Mr. Obama would not retreat from the Middle East: "Our interests are best served when people and governments from Jerusalem and Amman to Damascus and Tehran understand that America will stand with our friends, work hard to build a peaceful Middle East, and refuse to cede the future of the region to those who seek perpetual conflict and instability." Yet it's not clear how this principle can be reconciled with his plan for Iraq: Mr. Obama supports a "responsible" withdrawal of U.S. combat forces by next March. Could this be done without abandoning Iraqi friends and without ceding Iraq's future to al-Qaeda and other extremists? If so, we'd like to know how.
Many of Mr. Obama's proposals are similar to those advanced by Sen.
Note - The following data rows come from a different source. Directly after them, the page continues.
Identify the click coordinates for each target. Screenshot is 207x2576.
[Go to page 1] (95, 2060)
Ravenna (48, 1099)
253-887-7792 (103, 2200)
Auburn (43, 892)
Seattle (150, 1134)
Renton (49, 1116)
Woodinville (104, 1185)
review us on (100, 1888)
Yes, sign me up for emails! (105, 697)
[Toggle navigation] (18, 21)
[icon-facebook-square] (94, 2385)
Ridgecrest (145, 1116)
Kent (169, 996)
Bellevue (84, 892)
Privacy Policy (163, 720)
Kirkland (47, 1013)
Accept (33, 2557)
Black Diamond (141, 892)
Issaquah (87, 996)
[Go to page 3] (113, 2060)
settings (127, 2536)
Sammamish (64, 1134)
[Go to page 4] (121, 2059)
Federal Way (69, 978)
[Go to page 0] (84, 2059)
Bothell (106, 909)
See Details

Hillary Rodham Clinton. He would step up efforts to secure nuclear materials and work for multilateral steps against global warming. He would support continued negotiations with North Korea and Iran while seeking to induce other nations to "ratchet up the economic pressure" on Tehran. "We must never take the military option off the table," he added. He would launch a global education program. He would double U.S. foreign aid to $50 billion by 2012. Though he didn't offer many details, he did say that "we must couple our aid with an insistent call for reform." He said he agreed with President Bush that "America's larger purpose in the world is to promote the spread of freedom."
Much of the Bush administration's usual depiction of the world after Sept. 11, 2001, is nevertheless missing from Mr. Obama's speech. Perhaps unsurprisingly, he does not use the phrase "war on terrorism." More remarkably, he doesn't mention Islam, much less Islamic extremism -- which Mr. Bush has described as a critical ideological threat to freedom inside and outside the Muslim world. Mr. Obama's advisers point out that much of the speech is directly or indirectly devoted to strategies to combat terrorists, counter their recruitment, and rescue failed or failing states. Still, Mr. Obama ought to explain more directly how he views jihadism. Is it an ideological challenge comparable to communism and fascism, as Mr. Bush contends, or merely an esoteric dogma held by bands of criminals, like the anarchism of the early 20th century? Is terrorism the central threat of the early 21st century, or, as some Democratic strategists argue, merely one of a panoply of challenges that include global warming, pandemics and the rise of China?
More than semantics are at stake. Mr. Bush has defined the era after Sept. 11 as one dominated by a "generational" struggle against extremist Islam, both by military means and through efforts to spread democracy. For the next president to set aside that policy would be akin -- at least within Mr. Bush's conception -- to a rejection, by the successors to President Harry Truman, of a U.S. foreign policy defined by the Cold War. If Mr. Obama, or the other presidential candidates, see the world very differently, now is the time to make that clear.